Treatments your doctor will consider include:
- active surveillance
- radiation treatment
- hormone therapy
- immunotherapy (still experimental)
- a combination of the treatments listed above.
Patients with cancers at very low risk or low risk of spreading may be offered active surveillance. This is a management strategy where the cancer is not immediately treated but is very closely monitored (with regular PSA and repeat biopsy).
If the cancer has not spread beyond the prostate, the whole gland can be surgically removed.
Radiation treatment is the use of high-energy radiation to destroy cancer cells or prevent them from reproducing.
There are three types of radiation treatment for prostate cancer:
- External beam (EBRT)
- Low-dose rate brachytherapy
- High-dose rate brachytherapy.
Hormones are substances that occur naturally in the body.

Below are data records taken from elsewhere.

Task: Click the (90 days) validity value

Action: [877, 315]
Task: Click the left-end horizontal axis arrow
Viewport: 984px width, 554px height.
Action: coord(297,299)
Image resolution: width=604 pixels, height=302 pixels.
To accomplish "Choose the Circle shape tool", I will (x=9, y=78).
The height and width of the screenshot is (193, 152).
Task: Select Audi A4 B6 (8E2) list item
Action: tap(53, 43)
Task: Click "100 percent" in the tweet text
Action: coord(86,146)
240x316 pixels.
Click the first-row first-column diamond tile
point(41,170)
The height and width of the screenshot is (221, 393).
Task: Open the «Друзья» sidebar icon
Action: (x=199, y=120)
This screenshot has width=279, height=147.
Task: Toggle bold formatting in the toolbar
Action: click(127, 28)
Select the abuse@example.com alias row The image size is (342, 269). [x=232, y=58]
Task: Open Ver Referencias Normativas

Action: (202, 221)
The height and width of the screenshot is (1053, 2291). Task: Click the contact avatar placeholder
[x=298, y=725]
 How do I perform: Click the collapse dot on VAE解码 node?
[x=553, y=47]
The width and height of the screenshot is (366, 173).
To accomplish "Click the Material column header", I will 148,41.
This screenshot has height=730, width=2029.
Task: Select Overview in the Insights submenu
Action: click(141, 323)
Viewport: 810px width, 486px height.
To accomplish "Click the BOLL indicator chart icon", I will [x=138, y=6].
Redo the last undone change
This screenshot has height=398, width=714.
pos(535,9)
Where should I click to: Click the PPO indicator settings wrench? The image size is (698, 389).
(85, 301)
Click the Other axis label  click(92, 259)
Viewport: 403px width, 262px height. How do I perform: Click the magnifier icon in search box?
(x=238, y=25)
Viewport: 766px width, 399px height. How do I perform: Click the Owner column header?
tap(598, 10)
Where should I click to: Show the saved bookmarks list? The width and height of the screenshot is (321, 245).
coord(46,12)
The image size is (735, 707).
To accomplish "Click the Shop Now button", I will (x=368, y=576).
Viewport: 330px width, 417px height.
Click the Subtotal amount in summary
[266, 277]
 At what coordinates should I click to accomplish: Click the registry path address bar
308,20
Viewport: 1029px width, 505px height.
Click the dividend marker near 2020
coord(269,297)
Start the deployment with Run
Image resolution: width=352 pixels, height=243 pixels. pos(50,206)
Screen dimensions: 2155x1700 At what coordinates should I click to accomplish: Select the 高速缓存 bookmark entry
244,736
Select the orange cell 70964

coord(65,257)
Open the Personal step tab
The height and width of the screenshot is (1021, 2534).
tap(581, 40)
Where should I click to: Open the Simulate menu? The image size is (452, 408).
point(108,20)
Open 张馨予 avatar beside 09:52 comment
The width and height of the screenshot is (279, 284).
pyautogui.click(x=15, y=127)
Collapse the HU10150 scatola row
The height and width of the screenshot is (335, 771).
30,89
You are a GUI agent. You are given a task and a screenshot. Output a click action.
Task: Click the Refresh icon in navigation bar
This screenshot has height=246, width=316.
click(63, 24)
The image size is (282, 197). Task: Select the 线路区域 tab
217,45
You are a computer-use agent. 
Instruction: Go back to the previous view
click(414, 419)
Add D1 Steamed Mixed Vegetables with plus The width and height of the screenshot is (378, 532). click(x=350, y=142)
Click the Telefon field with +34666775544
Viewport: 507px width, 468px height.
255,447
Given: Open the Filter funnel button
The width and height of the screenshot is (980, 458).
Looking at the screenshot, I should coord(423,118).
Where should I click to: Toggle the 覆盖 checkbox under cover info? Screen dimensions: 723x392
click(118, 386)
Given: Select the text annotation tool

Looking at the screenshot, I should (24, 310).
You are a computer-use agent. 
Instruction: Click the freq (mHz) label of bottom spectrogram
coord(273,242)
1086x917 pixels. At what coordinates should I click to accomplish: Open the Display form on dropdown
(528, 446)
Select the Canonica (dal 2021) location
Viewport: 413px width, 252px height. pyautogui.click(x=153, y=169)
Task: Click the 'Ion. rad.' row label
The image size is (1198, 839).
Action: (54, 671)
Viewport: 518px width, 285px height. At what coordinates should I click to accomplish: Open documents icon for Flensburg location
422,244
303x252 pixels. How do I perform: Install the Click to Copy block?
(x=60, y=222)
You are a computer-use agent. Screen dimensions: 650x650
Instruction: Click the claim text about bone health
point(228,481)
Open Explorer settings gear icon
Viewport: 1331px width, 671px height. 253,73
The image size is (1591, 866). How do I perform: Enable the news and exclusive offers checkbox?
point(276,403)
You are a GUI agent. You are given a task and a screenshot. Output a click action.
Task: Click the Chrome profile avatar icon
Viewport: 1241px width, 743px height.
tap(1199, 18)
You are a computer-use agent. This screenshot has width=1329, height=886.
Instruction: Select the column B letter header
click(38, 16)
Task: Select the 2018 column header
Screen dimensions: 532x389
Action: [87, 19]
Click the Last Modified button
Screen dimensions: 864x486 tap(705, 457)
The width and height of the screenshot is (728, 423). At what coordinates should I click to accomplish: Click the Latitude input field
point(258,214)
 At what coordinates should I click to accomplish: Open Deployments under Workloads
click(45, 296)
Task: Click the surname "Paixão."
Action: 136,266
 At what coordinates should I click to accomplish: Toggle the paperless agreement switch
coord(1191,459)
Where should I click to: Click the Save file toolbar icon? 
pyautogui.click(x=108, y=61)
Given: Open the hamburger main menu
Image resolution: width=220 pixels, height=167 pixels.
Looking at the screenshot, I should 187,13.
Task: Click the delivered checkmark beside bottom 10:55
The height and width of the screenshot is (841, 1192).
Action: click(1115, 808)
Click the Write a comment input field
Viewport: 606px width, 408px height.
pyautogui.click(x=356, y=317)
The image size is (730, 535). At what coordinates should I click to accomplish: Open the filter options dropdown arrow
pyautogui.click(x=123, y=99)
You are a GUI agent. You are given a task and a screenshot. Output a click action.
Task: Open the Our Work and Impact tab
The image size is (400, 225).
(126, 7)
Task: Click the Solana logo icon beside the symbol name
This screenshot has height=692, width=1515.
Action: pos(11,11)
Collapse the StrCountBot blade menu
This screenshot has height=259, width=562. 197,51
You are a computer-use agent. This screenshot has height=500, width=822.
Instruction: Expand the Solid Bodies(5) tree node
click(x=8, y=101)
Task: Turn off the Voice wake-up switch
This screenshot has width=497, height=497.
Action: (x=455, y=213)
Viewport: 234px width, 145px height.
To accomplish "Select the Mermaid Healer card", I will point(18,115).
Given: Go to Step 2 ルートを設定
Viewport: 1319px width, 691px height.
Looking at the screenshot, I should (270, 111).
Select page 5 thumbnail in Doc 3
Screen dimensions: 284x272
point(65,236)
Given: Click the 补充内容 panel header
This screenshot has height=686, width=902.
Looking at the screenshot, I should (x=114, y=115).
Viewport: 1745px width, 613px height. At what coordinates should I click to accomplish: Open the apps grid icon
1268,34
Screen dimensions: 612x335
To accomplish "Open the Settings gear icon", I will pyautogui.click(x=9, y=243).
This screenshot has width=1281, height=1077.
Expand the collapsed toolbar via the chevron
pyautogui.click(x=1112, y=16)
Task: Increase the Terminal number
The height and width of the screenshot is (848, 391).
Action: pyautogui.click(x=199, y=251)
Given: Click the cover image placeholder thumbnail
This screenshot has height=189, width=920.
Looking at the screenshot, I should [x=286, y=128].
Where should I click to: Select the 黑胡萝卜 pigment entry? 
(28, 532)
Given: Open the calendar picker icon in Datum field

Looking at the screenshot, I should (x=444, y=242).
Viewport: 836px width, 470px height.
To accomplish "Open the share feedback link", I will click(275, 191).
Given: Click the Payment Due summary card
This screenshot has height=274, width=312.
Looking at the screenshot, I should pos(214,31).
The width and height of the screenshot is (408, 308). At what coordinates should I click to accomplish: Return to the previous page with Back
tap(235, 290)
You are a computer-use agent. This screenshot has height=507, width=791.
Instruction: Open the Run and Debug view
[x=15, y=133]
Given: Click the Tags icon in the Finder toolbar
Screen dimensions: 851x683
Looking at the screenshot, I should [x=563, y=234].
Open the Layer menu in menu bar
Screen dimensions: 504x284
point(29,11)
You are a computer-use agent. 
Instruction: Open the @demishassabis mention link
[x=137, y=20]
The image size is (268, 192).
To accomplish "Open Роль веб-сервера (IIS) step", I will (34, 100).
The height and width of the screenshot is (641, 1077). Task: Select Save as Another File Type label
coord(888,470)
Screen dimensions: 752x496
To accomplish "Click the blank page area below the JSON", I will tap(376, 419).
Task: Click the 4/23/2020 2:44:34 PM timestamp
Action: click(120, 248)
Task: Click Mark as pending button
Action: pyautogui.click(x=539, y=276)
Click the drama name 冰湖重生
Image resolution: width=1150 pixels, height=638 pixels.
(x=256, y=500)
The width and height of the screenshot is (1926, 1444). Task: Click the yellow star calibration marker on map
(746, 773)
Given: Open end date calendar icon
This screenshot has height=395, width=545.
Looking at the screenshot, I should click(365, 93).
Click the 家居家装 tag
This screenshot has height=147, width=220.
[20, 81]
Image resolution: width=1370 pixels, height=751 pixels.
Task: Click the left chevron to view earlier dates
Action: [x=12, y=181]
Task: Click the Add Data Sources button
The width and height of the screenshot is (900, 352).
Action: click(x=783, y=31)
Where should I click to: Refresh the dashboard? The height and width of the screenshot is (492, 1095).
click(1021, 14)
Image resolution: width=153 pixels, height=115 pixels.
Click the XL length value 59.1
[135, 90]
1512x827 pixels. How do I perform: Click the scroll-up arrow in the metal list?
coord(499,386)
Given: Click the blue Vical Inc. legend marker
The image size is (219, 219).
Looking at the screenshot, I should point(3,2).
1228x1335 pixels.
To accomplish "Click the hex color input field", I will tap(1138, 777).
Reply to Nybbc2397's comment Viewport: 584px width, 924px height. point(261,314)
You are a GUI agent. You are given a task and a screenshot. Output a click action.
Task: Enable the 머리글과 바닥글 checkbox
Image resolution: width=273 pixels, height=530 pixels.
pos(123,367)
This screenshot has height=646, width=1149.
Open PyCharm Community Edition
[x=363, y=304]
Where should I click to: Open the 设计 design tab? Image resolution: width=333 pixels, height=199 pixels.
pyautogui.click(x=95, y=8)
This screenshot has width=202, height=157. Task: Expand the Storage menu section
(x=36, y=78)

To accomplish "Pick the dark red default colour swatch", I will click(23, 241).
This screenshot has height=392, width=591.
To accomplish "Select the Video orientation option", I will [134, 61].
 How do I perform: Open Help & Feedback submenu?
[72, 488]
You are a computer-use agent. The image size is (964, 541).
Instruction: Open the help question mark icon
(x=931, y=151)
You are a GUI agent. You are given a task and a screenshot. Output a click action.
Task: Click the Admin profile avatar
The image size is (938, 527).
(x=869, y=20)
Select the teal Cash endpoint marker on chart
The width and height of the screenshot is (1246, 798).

They control the growth and activity of cells and may be used to treat prostate cancer. Prostate cancer needs the male hormone testosterone to grow. There are a number of different ways to slow down or shrink the cancer by reducing the body’s testosterone levels.
Sometimes it is difficult to make decisions about treatment. You may feel that everything is happening so fast that you do not have time to think things through. However, it is important not to be rushed into a decision – it must be the right one for you. Talking to your doctors a few times before making a decision on treatment can help. Ideally, talking to a surgeon (urologist) and an oncologist is helpful.
Continence problems are usually temporary. They may last for, at least, 3 months, and are usually sorted out by 6 to 12 months.
Men who have had treatment for prostate cancer can expect to be infertile and may experience changes in their sexual functioning.
These changes can include:
- difficulty having an erection
- dry orgasm (no or less semen)
- loss of interest in sex.
Men with prostate cancer are nearly twice as likely to develop depression as other men. Having prostate cancer can cause worry, stress and sadness both in men with cancer and their partner.
If this is a problem for you, counselling can be very helpful. Some men may need medication. Speak to your GP and contact your local Cancer Society about counselling services in your area.